In a letter filed just before Thanksgiving, Apple attorneys cite a recent ruling in an appeal case before the Sixth Circuit, Hyland v. HomeServices of America. In finding against collusion in the Hyland case, Apple notes, the court held that the evidence was not “direct, unambiguous evidence of a conspiracy,” because evidence in such antitrust cases must be "explicit" and "require no inferences to establish the proposition or conclusion being asserted." Apple attorneys argue that ruling “directly supports Apple’s arguments for reversal,” because, "all of the evidence supposedly supporting a conspiracy involving Apple is circumstantial and ambiguous.”

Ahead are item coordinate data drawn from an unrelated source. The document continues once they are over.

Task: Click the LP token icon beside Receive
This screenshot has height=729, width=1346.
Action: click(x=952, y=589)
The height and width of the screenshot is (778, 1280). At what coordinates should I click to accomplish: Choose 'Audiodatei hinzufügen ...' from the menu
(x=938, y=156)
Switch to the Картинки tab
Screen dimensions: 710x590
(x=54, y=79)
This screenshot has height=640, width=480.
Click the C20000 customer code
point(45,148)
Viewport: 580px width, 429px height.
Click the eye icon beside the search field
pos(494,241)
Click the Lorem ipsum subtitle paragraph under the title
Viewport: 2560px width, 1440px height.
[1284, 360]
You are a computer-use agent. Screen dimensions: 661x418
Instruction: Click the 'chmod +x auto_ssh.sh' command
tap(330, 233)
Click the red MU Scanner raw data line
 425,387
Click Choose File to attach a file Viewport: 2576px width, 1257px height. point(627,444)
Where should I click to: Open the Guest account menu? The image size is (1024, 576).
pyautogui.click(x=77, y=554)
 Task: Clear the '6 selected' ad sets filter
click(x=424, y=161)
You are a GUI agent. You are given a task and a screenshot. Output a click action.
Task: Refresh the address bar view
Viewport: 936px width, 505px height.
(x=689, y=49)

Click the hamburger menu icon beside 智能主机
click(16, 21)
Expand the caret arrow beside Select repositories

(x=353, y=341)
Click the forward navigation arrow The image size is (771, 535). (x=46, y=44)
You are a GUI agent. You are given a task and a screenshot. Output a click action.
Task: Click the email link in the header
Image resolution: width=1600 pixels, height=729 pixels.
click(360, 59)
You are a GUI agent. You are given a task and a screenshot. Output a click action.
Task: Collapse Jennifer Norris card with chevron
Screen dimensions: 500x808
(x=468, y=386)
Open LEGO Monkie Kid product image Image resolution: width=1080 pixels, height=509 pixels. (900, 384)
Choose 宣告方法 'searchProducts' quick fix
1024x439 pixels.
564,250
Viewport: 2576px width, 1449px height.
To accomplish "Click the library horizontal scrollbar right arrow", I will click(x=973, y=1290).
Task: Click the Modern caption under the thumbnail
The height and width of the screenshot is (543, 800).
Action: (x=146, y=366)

In a brief reply, however, attorneys for the DoJ quickly shot down Apple’s argument. The Hyland case simply applied "a standard principle," DoJ attorneys write, but "Apple does not explain how a conclusion about the Hyland evidence sheds light on what inferences are proper from the evidence in [its] case, in which the district court found compelling direct and circumstantial evidence of Apple’s participation in the alleged conspiracy.”
A central argument in its appeal filing, Apple attorneys claim that Judge Denise Cote relied on too many inferences from too much circumstantial evidence, and improperly inferred a conspiracy from evidence that was all, at best, "highly ambiguous." But in her decision, Cote held that the evidence provided “every necessary component” of a conspiracy, finding that “with Apple’s active encouragement and assistance, the Publisher Defendants agreed to work together to eliminate retail price competition and raise e-book prices, and again with Apple’s knowing and active participation, brought their scheme to fruition.”
Apple’s appeal is set for December 15—and there is as much as $400 million in consumer refunds riding on the outcome. Under a settlement agreement approved by Judge Cote last month, Apple will pay $400 million to consumers if her liability finding survives the appeal process; it will pay $50 million if the liability question is vacated or remanded for further proceedings. If the liability finding is reversed on appeal, Apple will pay nothing.